◆ WHAT TO DO:
- 1) In the tribute to Denny, rewrite the passage from "It’s so hard" to "sadly, a prophet.", putting "visionary" in place of "prophet".
- 2) According to the tribute to Denny, why is it sad that Green Lantern #76 still felt powerful when the writer read it years after it first came out? Answer in one to three sentences.

━━━━━ SOURCE TEXT ━━━━━

I think the last time I saw Denny was at a convention last year. The show was not terribly busy, so we had some time to catch up. While we were chatting — at Denny’s table, in an elevator taking us to a panel room, and then “backstage” waiting for the panel to start — Denny told me stories about why I was the one who got hired to write Green Lantern when they decided to do the Emerald Twilight storyline. He also had some very nice things to say about how I handled Hal’s character. It was incredibly generous of Denny, arguably the greatest Green Lantern writer ever, to go there. But that’s who he was. Denny was comics royalty, and he had to have known it, but he always went out of his way to make you feel like an equal. Yes, our business is poorer without him in it, but the larger world has suffered a greater loss.

It’s so hard to pick one of Denny’s stories as a favorite. It’s all so good: Batman, The Question, Daredevil, and on and on. But if I have to take one story, give me Green Lantern #76. I read it years after it initially came out, of course, but it was still powerful. Which, I guess, is sad commentary on how little our society has changed for the better. Fifty years later, we’re still having the same discussion, still wrestling with the same inequities. Denny wasn’t just a writer, he was, sadly, a prophet.

Graham Nolan, artist/writer (Detective Comics, Monster Island)

Today we lost a true legend in comics and in particular the Batman world. Denny, along with Neal Adams, would return the Dark Knight to his original roots as established by the early writings of Bill Finger. I came into Batman right around that time.

━━━━━ RECORD SET ━━━━━

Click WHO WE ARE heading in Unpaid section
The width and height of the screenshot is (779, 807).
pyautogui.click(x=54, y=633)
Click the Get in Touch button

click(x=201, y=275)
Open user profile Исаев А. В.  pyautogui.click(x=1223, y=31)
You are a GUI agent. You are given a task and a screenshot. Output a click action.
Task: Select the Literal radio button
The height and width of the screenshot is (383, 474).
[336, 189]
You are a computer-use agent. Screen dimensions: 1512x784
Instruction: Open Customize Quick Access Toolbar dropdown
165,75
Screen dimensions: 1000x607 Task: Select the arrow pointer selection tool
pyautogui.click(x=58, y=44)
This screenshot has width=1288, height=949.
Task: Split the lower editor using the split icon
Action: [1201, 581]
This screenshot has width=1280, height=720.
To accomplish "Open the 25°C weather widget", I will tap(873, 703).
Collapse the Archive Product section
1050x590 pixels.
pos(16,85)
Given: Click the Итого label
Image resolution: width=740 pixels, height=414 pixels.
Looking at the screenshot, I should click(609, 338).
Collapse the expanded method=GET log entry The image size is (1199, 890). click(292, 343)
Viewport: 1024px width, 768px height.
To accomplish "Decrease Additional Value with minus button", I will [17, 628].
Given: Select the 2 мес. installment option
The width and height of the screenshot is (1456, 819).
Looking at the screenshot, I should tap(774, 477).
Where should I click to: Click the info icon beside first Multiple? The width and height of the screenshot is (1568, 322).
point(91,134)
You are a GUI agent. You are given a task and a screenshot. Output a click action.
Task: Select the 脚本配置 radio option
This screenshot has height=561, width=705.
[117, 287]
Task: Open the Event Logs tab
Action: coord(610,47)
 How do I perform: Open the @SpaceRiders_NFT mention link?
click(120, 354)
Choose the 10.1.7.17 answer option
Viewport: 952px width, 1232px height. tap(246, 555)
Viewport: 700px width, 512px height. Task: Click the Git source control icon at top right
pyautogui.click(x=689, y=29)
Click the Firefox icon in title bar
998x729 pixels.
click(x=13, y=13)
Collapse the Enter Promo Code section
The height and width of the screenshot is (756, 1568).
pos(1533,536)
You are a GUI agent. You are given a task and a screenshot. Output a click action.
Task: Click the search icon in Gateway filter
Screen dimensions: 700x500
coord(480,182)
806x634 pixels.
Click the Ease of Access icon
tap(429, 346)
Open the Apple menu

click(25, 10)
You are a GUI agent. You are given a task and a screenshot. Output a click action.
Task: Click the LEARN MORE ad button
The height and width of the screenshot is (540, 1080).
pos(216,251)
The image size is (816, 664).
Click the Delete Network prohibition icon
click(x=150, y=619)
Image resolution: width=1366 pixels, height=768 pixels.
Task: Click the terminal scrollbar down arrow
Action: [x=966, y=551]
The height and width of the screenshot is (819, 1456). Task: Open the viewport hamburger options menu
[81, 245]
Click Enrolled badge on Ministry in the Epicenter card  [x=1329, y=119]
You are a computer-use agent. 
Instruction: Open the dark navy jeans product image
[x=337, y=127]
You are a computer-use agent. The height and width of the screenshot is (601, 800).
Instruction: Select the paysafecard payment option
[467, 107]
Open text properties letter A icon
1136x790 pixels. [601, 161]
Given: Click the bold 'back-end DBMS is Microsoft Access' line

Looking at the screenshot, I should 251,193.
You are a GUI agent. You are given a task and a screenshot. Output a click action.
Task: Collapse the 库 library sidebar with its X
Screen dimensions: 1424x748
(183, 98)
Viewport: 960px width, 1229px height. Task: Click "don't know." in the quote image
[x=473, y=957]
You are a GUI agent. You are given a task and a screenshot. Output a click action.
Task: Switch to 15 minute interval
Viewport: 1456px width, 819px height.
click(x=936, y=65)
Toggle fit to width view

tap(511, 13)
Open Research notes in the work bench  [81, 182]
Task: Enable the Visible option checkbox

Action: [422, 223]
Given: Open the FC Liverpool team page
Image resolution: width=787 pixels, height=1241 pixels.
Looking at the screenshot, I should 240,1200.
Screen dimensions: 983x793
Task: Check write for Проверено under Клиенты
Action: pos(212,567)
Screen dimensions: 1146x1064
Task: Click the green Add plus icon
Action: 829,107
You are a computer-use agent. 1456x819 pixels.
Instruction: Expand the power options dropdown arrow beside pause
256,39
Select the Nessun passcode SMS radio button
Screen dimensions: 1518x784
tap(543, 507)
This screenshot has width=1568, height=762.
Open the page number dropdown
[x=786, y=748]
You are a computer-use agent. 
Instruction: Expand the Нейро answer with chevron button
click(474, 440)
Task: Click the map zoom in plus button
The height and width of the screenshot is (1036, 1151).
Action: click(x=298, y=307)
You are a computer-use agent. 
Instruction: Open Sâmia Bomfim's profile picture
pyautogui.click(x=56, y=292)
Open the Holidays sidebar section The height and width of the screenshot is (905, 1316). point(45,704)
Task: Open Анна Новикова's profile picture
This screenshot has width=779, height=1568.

━━━━━

◆ RESPONSES PER TASK:
- 1)
It’s so hard to pick one of Denny’s stories as a favorite. It’s all so good: Batman, The Question, Daredevil, and on and on. But if I have to take one story, give me Green Lantern #76. I read it years after it initially came out, of course, but it was still powerful. Which, I guess, is sad commentary on how little our society has changed for the better. Fifty years later, we’re still having the same discussion, still wrestling with the same inequities. Denny wasn’t just a writer, he was, sadly, a visionary.

- 2) It shows how little society has changed for the better. Fifty years later, people are still having the same discussion and still wrestling with the same inequities.